Der Konflikt dabei: «Wenn wir fremdnützige Forschung bei nicht einwilligungsfähigen Menschen nicht zulassen würden, würde das auch gleichzeitig bedeuten, dass wir ihnen Forschung und damit unter Umständen Therapien und so weiter vorenthalten würden.»
Als Beispiel nennt sie die lange Zeit fehlenden spezifisch auf die Wirkung im Kindesalter getesteten Medikamente.

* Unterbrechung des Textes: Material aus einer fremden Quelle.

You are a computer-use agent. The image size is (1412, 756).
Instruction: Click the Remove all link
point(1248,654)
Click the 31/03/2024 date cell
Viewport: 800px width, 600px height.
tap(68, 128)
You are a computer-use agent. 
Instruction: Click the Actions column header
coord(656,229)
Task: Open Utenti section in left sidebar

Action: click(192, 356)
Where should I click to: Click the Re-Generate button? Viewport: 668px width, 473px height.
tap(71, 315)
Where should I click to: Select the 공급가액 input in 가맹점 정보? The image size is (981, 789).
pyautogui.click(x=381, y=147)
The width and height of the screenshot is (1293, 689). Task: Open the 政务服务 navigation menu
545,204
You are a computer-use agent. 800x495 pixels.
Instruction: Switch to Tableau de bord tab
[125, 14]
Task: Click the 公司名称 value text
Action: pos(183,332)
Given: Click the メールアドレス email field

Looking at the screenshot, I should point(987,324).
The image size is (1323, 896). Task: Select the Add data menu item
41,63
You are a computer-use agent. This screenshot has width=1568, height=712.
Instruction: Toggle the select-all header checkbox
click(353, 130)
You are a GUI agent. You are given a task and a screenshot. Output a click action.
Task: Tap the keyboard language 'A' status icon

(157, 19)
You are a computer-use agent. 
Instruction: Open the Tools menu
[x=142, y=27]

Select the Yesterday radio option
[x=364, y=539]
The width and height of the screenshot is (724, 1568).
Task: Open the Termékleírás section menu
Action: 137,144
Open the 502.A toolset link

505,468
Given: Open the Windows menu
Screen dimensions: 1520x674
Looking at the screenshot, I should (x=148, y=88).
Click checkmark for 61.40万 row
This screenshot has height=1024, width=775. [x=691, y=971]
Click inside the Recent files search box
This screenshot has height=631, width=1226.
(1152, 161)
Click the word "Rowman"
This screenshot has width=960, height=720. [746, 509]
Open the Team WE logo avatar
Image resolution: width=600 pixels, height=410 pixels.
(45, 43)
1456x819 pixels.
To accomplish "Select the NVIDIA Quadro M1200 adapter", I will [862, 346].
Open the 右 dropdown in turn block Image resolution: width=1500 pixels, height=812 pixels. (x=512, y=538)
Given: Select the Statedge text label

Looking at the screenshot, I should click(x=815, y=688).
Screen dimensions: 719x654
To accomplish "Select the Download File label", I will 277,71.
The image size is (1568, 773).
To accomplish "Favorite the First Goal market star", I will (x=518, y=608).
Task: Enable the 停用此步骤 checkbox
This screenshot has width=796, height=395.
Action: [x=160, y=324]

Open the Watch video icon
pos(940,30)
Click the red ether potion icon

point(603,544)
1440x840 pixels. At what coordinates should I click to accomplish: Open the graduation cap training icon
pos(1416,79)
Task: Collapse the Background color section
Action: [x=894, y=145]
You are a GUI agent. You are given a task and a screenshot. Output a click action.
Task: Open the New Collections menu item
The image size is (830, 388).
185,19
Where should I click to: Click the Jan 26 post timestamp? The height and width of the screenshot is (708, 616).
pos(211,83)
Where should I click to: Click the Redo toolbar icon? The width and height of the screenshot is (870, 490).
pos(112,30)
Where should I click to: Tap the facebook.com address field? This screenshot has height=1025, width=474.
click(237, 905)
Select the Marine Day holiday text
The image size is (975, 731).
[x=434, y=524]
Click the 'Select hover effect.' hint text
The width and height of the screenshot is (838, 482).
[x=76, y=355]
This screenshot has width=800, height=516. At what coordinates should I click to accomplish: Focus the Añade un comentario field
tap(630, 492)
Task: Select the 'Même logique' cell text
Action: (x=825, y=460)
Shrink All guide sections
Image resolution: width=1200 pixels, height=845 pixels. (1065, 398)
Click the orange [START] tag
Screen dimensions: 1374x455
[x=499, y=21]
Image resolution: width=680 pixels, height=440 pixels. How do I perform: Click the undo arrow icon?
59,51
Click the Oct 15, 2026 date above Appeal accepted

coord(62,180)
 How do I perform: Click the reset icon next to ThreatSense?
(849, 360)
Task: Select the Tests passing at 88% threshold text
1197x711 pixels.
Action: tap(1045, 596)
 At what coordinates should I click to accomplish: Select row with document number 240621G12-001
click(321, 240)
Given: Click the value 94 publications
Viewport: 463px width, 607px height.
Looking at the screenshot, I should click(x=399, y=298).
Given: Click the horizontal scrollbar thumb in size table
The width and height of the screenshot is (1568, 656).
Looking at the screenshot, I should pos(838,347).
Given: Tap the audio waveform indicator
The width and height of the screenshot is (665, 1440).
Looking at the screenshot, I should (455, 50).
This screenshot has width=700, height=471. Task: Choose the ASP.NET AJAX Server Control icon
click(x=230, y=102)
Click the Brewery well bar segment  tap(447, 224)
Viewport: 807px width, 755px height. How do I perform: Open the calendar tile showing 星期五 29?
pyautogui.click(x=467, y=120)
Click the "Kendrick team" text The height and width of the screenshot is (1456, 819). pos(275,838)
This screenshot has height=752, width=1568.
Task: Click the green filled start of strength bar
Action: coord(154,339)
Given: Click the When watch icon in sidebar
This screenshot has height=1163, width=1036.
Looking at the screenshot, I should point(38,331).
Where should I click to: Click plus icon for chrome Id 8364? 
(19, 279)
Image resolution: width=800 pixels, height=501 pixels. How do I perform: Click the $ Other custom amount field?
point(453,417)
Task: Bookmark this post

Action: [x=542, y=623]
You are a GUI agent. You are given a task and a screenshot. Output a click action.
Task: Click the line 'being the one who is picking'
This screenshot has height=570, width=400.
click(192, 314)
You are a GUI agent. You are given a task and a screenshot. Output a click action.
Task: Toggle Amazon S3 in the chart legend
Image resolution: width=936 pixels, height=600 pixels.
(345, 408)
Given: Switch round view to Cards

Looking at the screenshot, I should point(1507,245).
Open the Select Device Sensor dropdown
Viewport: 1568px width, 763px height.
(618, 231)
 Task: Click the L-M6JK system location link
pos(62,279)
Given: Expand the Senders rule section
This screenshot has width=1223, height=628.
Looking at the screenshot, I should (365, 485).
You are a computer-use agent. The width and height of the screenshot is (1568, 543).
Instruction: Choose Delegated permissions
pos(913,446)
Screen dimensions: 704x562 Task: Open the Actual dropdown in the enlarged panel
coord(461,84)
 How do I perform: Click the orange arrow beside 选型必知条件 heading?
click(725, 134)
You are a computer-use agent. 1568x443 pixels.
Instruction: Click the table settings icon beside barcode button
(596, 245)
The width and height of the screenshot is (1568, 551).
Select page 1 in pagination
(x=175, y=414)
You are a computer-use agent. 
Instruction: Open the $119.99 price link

Trotzdem: «Ich würde diese fremdnützige Forschung zusätzlich einschränken auf die Krankheit respektive den Zustand dieser Person», erklärt sie.
Damit meint sie, «dass man an einer solchen Person nur fremdnützig forschen darf, wenn diese zum Beispiel bereits selber eine Demenzerkrankung hat oder irgend eine andere solche Krankheit, die legitimiert, überhaupt zu forschen».
Auch für Otfried Höffe ist klar, dass sich die Forschung «ein Höchstmass an Zurückhaltung» auferlegen müsse. «Und dass sie ein hohes Mass an Beweislast zu übernehmen hat». Schliesslich gehe es bei der ganzen Gesetzgebung nicht allein um den Schutz der Versuchspersonen, sondern letztlich auch um den Schutz der Forschenden vor ihrem eigenen Ehrgeiz.
Christian Raaflaub, swissinfo.ch
Am 7. März 2010 äussert sich das Schweizer Stimmvolk neben zwei weiteren Vorlagen zum Verfassungs-Artikel über die Forschung am Menschen.
Mit dem Artikel soll der Bund die Kompetenz erhalten, ein entsprechendes Bundesgesetz auszuarbeiten.
Derzeit ist die Forschung am Menschen in verschiedenen Gesetzen geregelt. Deshalb ist die Vereinheitlichung der Gesetzeslage ein Argument der Befürworter.
Die Gegner sind besonders gegen die so genannte «fremdnützige» Forschung an urteilsunfähigen Menschen (z.B. Kleinkinder oder Demenzkranke).